Extract:
"""
In August 2012, Shermantine wrote a letter to The Stockton Record after Herzog committed suicide in January 2012, in which he pointed out that Herzog bore a resemblance to the composite of the person who kidnapped "that Hayward girl." Commenting on the likeness Herzog bore to Garecht's kidnapper, witness Katrina Rodriguez commented: "I thought then and I think now he could be the kidnapper... I think there are features that look very much like the man...It seems like a strong lead."

At Shermantine's direction, law enforcement began excavating an abandoned well in rural Linden, California in February 2012, where Herzog and Shermantine disposed of their victims. Thousands of bone fragments belonging to five different individuals were recovered from the well, some of which were believed to potentially belong to Garecht. However, DNA profiling completed later that year excluded Garecht as a possibility; the bones believed to have been hers were determined to be those of 19-year-old Kimberly Billy, who had disappeared in 1984. In January 2013, further excavations of abandoned wells in the area were completed, but yielded no further remains.
"""
Apply what you read:
• A. According to the passage on the Garecht case, whose remains were the bones once believed to be Garecht's determined to be?
• B. Go on writing the passage on the Garecht case, starting after its final sentence.
The listing after this passage is not needed for anything here.

Data segment:
"""
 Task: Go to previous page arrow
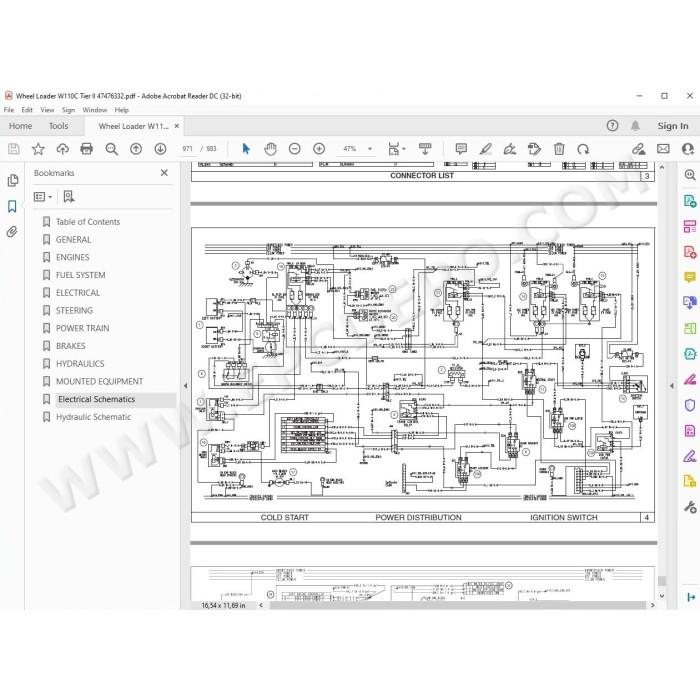(136, 149)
"""
Responses in order:
• A. They belonged to 19-year-old Kimberly Billy, who had disappeared in 1984.

• B.
In 2015, a legal motion was filed by attorney Mark Geragos on behalf of a detective who was informed by a San Joaquin sheriff's deputy that a pair of Mary Jane shoes discovered in one of the Linden wells bore similarity to the shoes Garecht was last seen wearing. According to the detective, San Joaquin police refused to show him the shoes, both physically as well in photographs, and the shoes had not been examined by the Hayward Police Department. In December 2020, suspected serial killer David Emery Misch was arrested for Garecht's murder after he was linked to the crimes via fingerprints left on Michaela's scooter at the abduction site.

==In popular media ==
This case was featured on episode 178 of the series American Justice, "Vanished", which first aired September 4, 2002. With the episode's 2002 production date, newer details relating to this case were not a part of the program. Two of the victims' families (the Wheelers and Vanderheidens) did not yet know where their daughters' bodies were, and Herzog was still serving a 78-year sentence.

In 2013, popular British true crime television program Born to Kill? made an episode about the pair. The story was covered on the 2015 episode “Where Evil Lies”, on the crime documentary series On the Case with Paula Zahn. The episode included updates on Herzog's release and suicide, and the discovery of victims’ remains including Wheeler and Vanderheiden, with comments from Wheeler's and Vanderheiden's families. In 2022, a Parcast production titled Serial Killers chronicled the murders and lives of both Herzog and Shermantine in an episode titled "Speed Freak Killers".
In 2025, on an episode of Evil Lives Here, Herzog's ex-wife is interviewed.